I want to show that $S^1$ is not homeomorphic to $[0,1)$.
When $X$ is homeomorphic to $Y$ then $X-\{a\}$, where $a \in X$ is homeomorphic to $Y-\{f(a)\}$. Assuming $S^1$ and $[0,1)$ are homeomorphic, I remove a point $a$ other than $0$. We see that $[0,1)-\{a\}$ is homeomorphic to $S^1-\{f(a)\}$. But $S^1-\{f(a)\}$ is connected while $[0,1)-\{a\}$ is not. This is a contradiction which proves the claim.
However when I remove $0$, We see that $ [0,1)-\{0\}$ is homeomorphic to $S^1-\{f(0)\}$ which is in fact true. This shows $S^1$ is indeed homeomorphic to $[0,1)$ opposite of what I am trying to show. So I am not sure what has gone wrong in these reasonings.
Best Answer
$S^1$ is not homeomorphic to $[0,1)$. Indeed, if you remove any point from $S^1$, you get a connected space while if you remove any point that is not equal to $0$ from $[0,1)$, you get a disconnected space. Thus, $S^1$ and $[0,1)$ cannot be homeomorphic.
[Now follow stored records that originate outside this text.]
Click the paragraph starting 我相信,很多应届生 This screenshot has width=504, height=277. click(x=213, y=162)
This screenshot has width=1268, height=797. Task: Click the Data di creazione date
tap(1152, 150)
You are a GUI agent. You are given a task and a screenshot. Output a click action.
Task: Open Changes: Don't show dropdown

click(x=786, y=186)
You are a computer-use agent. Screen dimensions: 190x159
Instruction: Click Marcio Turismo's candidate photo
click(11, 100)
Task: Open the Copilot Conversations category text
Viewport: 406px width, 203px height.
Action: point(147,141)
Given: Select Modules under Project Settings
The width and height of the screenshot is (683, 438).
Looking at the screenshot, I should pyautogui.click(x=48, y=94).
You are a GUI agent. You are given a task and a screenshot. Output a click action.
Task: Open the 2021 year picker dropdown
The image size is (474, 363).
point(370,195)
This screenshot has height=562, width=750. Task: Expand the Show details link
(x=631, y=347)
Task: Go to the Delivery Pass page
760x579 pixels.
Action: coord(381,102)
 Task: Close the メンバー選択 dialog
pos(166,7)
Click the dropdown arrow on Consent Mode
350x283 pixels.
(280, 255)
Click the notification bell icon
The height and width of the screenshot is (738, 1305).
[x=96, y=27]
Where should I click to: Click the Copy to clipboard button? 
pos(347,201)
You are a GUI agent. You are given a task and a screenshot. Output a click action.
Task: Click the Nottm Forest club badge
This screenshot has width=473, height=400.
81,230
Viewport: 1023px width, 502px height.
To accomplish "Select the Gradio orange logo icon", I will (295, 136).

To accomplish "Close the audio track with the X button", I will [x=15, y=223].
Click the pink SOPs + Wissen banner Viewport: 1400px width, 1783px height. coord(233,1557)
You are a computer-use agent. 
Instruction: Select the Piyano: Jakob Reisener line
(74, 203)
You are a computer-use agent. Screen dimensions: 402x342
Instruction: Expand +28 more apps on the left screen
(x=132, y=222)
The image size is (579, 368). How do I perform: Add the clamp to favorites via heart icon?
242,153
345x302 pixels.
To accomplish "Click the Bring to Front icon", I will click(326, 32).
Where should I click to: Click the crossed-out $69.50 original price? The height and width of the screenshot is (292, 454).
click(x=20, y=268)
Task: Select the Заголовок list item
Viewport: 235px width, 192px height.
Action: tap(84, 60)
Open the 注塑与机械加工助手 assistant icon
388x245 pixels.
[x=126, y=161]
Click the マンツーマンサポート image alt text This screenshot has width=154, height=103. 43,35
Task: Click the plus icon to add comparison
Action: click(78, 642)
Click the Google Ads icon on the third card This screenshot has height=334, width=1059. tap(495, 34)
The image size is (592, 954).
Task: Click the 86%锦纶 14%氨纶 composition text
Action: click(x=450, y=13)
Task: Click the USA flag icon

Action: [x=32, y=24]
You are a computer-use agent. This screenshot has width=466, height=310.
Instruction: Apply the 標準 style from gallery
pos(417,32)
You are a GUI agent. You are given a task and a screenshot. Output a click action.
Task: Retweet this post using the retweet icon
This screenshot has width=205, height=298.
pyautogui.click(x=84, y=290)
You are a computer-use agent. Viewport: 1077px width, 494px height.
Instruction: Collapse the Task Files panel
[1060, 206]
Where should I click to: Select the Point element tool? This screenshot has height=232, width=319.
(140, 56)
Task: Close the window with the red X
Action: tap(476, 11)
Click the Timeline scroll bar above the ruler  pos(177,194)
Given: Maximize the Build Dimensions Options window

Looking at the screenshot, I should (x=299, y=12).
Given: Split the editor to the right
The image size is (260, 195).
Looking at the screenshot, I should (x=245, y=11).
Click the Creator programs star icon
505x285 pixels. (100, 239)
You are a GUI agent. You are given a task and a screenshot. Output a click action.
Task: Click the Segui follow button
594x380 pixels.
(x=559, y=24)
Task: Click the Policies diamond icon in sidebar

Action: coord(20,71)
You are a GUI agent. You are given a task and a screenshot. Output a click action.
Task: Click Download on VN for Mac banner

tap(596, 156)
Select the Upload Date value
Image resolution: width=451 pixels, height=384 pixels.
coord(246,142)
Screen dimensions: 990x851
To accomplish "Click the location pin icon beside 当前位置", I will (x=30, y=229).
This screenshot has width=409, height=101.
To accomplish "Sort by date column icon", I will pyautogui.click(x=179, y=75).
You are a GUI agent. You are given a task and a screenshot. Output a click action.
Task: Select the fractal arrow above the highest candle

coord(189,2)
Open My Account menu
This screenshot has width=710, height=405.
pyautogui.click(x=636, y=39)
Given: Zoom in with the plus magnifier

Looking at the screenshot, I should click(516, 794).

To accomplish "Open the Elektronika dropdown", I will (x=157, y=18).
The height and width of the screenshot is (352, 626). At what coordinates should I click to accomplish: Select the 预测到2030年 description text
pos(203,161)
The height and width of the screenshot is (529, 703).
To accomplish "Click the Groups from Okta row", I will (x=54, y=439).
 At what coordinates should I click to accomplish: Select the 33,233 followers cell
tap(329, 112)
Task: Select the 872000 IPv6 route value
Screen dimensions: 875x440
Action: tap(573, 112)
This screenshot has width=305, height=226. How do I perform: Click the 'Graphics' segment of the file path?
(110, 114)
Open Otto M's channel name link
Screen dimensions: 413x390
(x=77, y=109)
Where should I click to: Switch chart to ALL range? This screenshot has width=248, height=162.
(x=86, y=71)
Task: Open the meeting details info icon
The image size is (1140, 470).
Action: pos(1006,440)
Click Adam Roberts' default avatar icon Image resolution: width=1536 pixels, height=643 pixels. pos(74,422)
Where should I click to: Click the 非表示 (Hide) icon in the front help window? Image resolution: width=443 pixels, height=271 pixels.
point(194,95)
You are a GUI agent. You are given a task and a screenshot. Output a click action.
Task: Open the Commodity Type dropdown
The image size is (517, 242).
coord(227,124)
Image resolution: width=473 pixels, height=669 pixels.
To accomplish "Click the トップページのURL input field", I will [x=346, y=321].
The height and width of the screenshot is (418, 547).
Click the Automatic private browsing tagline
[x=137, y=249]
In details, assume that there exists a homeomorphism $f \colon S^1 \rightarrow [0,1)$, show that $f|_{S^1 \setminus \{ f^{-1}(1/2) \}}$ must be a homeomorphism between ${S^1 \setminus \{ f^{-1}(1/2)}\}$ and $[0,1/2) \cup (1/2,1)$ and show that this is not possible.
Your mistake is that if they are homeomorphic, then connectedness should be preserved regardless the point you remove, which must be arbitrary.